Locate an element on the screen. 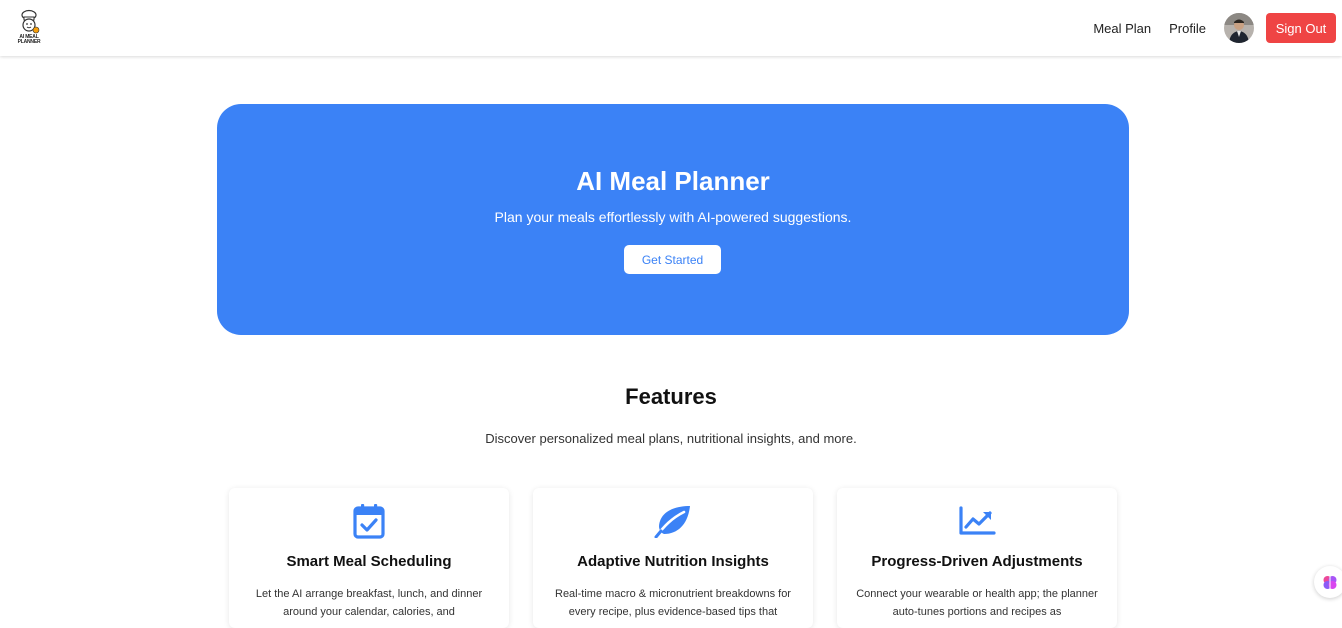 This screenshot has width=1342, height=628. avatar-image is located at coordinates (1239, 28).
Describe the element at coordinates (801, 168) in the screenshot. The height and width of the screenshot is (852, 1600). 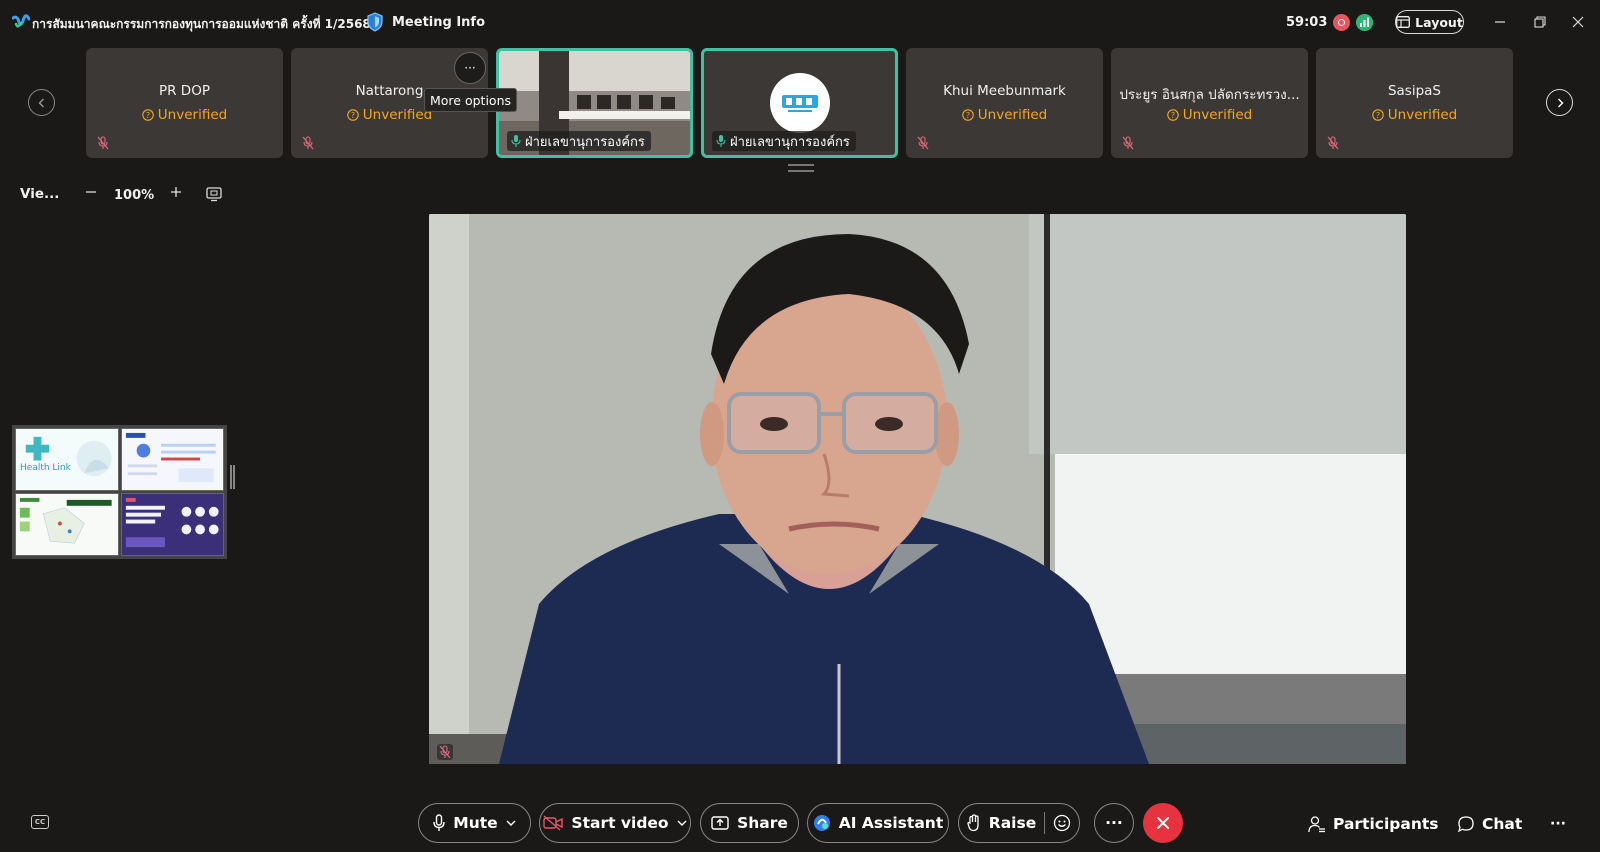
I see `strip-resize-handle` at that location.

--

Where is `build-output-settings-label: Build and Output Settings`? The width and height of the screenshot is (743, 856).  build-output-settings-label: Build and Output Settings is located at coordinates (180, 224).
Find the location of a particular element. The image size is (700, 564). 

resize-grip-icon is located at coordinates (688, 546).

...

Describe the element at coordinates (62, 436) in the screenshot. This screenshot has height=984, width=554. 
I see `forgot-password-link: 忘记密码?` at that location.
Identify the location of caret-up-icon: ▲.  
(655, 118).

#### [Task brief]
Reproduce the rows word for word, starting at the line containing "coordinates (180, 224)." and ending at the line containing "resize-grip-icon is located".

#### [Result]
Where is `build-output-settings-label: Build and Output Settings`? The width and height of the screenshot is (743, 856).  build-output-settings-label: Build and Output Settings is located at coordinates (180, 224).
Find the location of a particular element. The image size is (700, 564). 

resize-grip-icon is located at coordinates (688, 546).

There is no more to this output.